| Your instructions |
Restate, exactly as written, the entries below from the line that holds "Delete layer with red X in layers panel" through the line that holds "Click the green 內盤 ratio bar". Pictures are not part of the copy.

(Collected data)
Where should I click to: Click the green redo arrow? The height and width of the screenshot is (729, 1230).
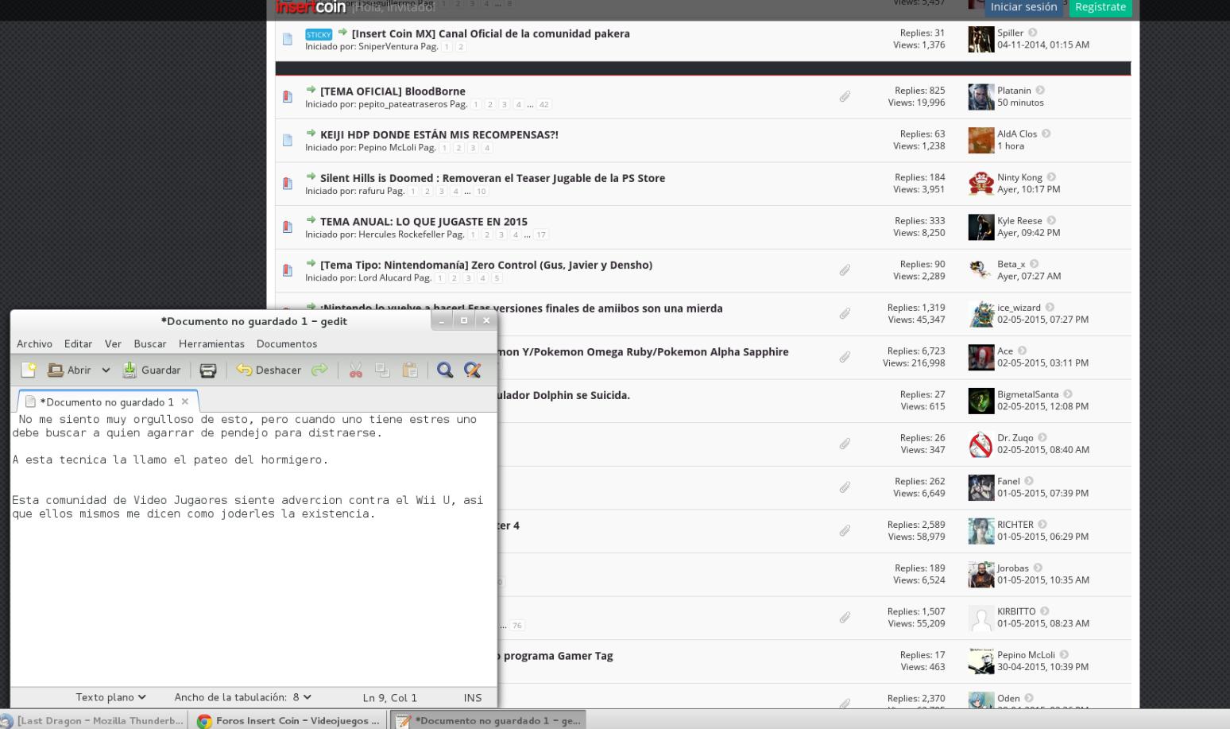click(x=319, y=370)
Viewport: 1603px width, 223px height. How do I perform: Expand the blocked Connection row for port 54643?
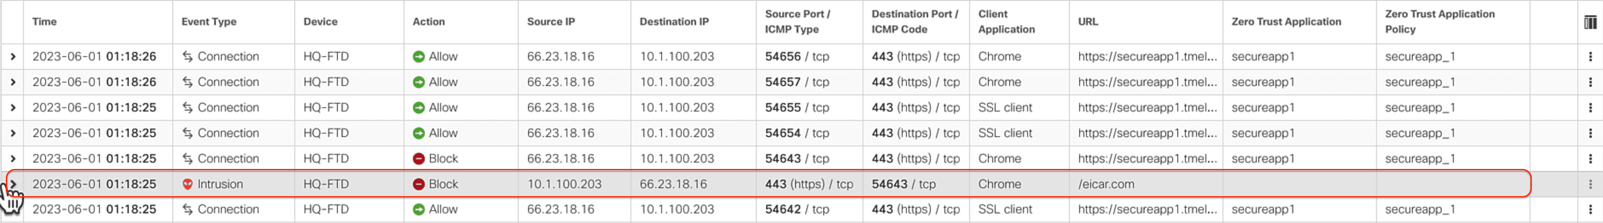(x=12, y=159)

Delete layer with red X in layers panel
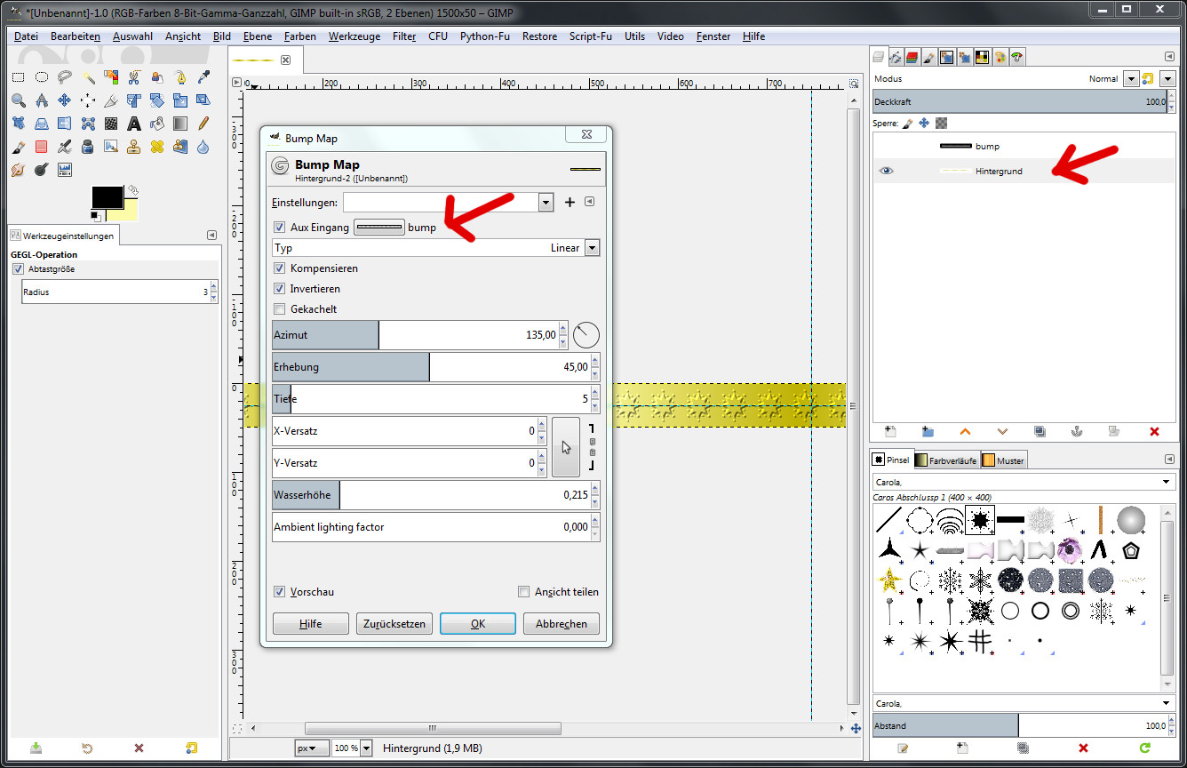(1154, 432)
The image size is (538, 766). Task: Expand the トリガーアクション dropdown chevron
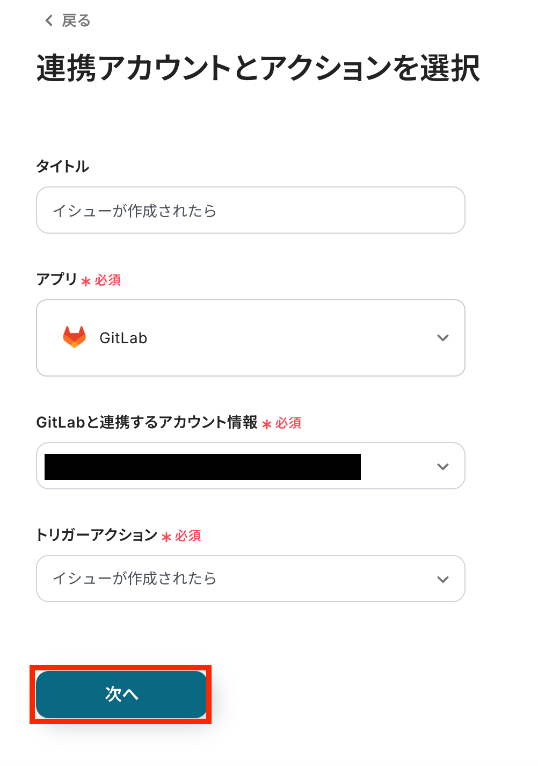point(442,579)
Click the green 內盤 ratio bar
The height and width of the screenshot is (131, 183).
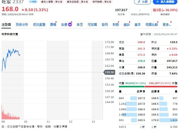(x=131, y=86)
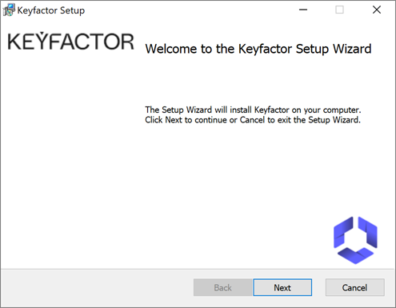Screen dimensions: 396x308
Task: Click the caret accent above logo's Y
Action: (42, 34)
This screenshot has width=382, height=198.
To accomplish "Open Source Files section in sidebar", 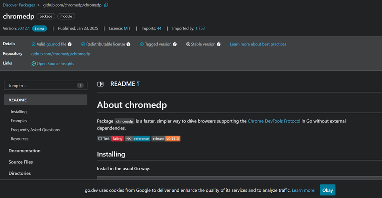I will click(21, 162).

| Task output |
Delete layer with red X in layers panel
(1154, 432)
The image size is (538, 766). Task: Expand the トリガーアクション dropdown chevron
point(442,579)
Click the green 內盤 ratio bar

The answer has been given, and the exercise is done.